> _EXERCISE_: Exactly as they stand, copy the lines from the one containing "You are a computer-use" to the final line of the data; leave out the pictures.

> _THE DATA_:

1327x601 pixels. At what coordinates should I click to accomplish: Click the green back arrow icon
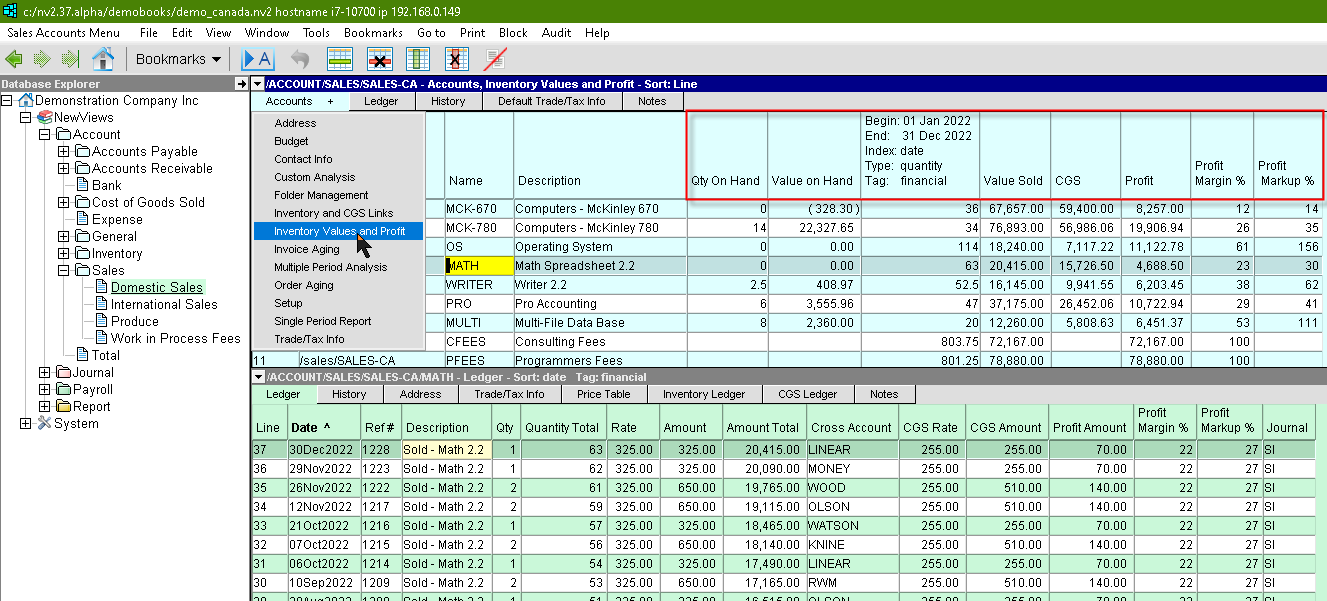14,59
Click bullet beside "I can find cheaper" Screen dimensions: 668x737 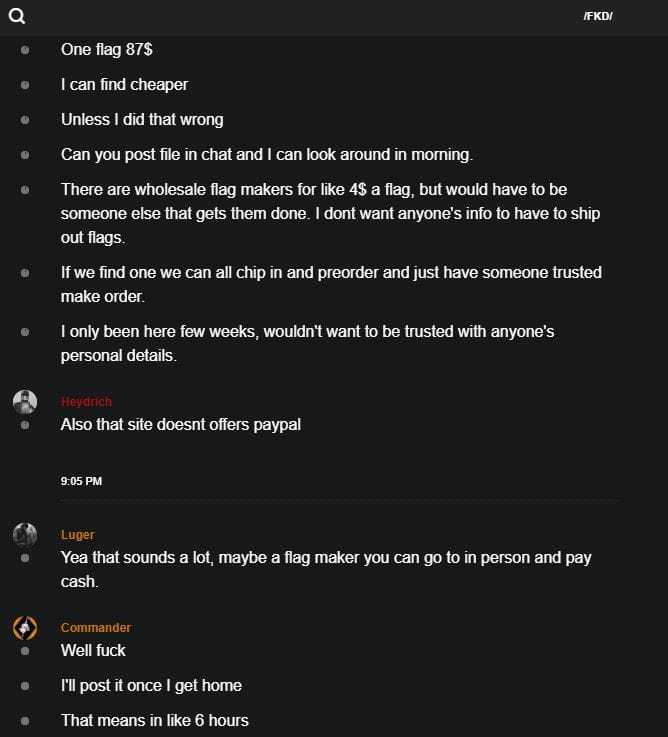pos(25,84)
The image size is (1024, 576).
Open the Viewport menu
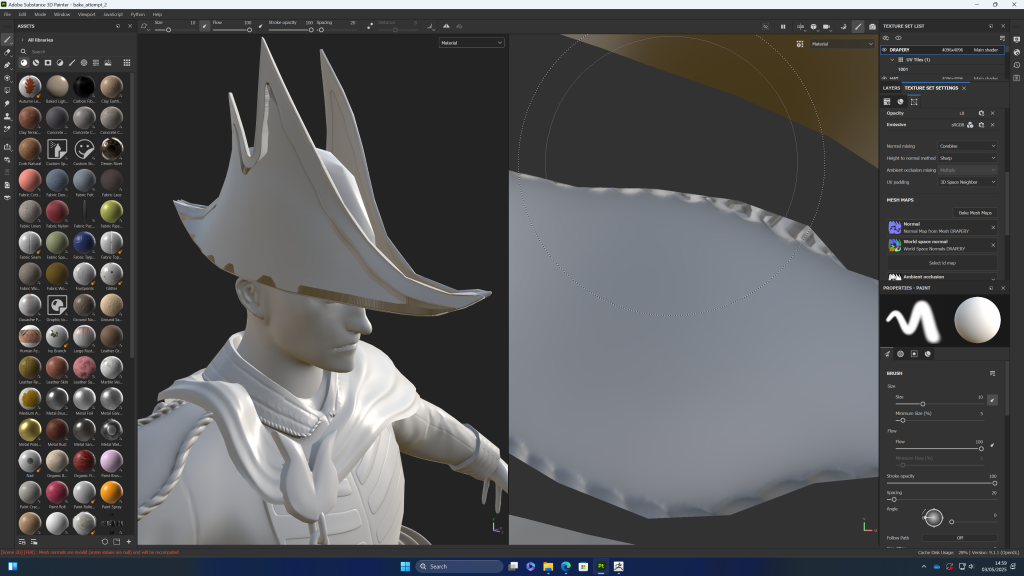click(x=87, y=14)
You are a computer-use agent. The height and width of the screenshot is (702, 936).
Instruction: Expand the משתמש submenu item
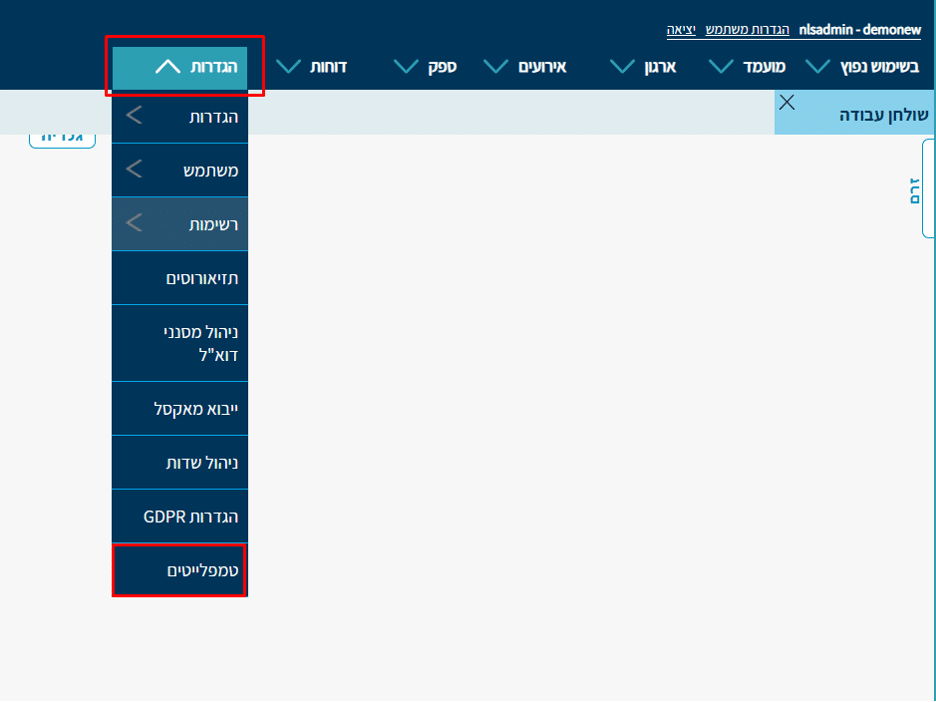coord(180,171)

> _ANSWER TO THE PROBLEM_:
You are a computer-use agent. The height and width of the screenshot is (702, 936).
Instruction: Expand the משתמש submenu item
coord(180,171)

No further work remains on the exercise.